• **FRAGMENTO DEL DOCUMENTO**:
El paisaje protegido de la Serra do Cume y Biscoitos limita la construcción de vivienda nueva en Terceira
Un paisaje volcánico que la ley protege
Serra do Cume y los viñedos en currais de Biscoitos están sujetos a protección paisajística.
Menos suelo disponible para nuevas viviendas
Las protecciones reducen la bolsa de suelo urbanizable en Praia da Vitória.
Los viticultores defienden los currais
Los muros de piedra son una seña de identidad agrícola y fuente de ingresos.
El sector inmobiliario pide alternativas
Se plantea identificar otras bolsas de suelo o favorecer la rehabilitación.
Un paisaje agrícola reconocido internacionalmente
Los currais de Biscoitos, pequeños recintos de piedra volcánica que protegen las cepas del viento marino, forman parte de un paisaje vitícola que ha sido objeto de reconocimiento por organismos internacionales de patrimonio agrícola. La Serra do Cume, por su parte, es uno de los miradores más visitados de Terceira, lo que refuerza el interés de las autoridades regionales por mantener intacto su perfil paisajístico. Cualquier intervención constructiva en estas zonas debe someterse a informes específicos que pueden alargar los trámites durante meses.

• **TAREAS PENDIENTES**:
1: Según el texto sobre el paisaje protegido de Terceira, ¿de qué protegen las cepas los currais de Biscoitos?
2: Edita el texto sobre el paisaje protegido de Terceira: vuelve a escribir el fragmento que empieza con "El paisaje protegido" y sigue hasta "a protección paisajística.", cambiando "viñedos" por "cultivos".
3: Retoma el texto sobre el paisaje protegido de Terceira y continúalo a partir de su última frase.

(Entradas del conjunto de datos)
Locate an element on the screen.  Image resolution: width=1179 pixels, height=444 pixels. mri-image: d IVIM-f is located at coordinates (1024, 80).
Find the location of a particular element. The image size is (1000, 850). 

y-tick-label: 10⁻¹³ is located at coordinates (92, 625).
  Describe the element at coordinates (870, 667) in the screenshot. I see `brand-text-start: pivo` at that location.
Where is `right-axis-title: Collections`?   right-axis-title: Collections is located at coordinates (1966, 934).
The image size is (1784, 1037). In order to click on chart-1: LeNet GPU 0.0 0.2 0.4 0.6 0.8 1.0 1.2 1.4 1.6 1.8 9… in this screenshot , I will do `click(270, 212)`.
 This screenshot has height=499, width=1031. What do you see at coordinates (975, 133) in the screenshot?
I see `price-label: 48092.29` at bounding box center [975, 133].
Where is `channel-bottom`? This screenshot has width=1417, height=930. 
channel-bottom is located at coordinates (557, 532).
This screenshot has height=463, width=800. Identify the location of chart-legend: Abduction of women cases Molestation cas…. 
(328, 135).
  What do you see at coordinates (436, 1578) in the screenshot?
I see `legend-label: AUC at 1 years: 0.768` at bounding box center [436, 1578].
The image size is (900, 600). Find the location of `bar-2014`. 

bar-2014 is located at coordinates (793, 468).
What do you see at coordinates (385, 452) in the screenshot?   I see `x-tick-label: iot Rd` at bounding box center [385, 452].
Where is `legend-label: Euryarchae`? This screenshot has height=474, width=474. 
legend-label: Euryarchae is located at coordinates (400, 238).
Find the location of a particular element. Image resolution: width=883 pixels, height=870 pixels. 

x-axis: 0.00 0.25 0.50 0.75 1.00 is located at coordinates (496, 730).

• **RESPUESTAS**:
1: Del viento marino.

2:
El paisaje protegido de la Serra do Cume y Biscoitos limita la construcción de vivienda nueva en Terceira
Un paisaje volcánico que la ley protege
Serra do Cume y los cultivos en currais de Biscoitos están sujetos a protección paisajística.

3:
El testimonio de los productores de vino
Productores de la Denominação de Origem Biscoitos defienden que sin la protección paisajística los currais habrían desaparecido hace tiempo bajo la presión urbanizadora, arrastrando consigo una tradición vitivinícola centenaria. Algunos reconocen, no obstante, que las restricciones también complican la modernización de las explotaciones y la construcción de pequeñas instalaciones de apoyo a la actividad agrícola. La Câmara Municipal de Praia da Vitória ha propuesto flexibilizar ciertos requisitos para construcciones vinculadas directamente a la actividad vitivinícola.
La rehabilitación como alternativa al suelo nuevo
Ante la falta de bolsas de suelo urbanizable, promotores locales apuestan cada vez más por rehabilitar viviendas ya existentes en los núcleos de Biscoitos y Porto Judeu, en lugar de esperar a la liberación de nuevas parcelas. Esta estrategia permite mantener la actividad del sector de la construcción sin comprometer las zonas protegidas, aunque encarece el precio final de las viviendas rehabilitadas frente a lo que costaría una promoción de obra nueva en terrenos sin restricciones.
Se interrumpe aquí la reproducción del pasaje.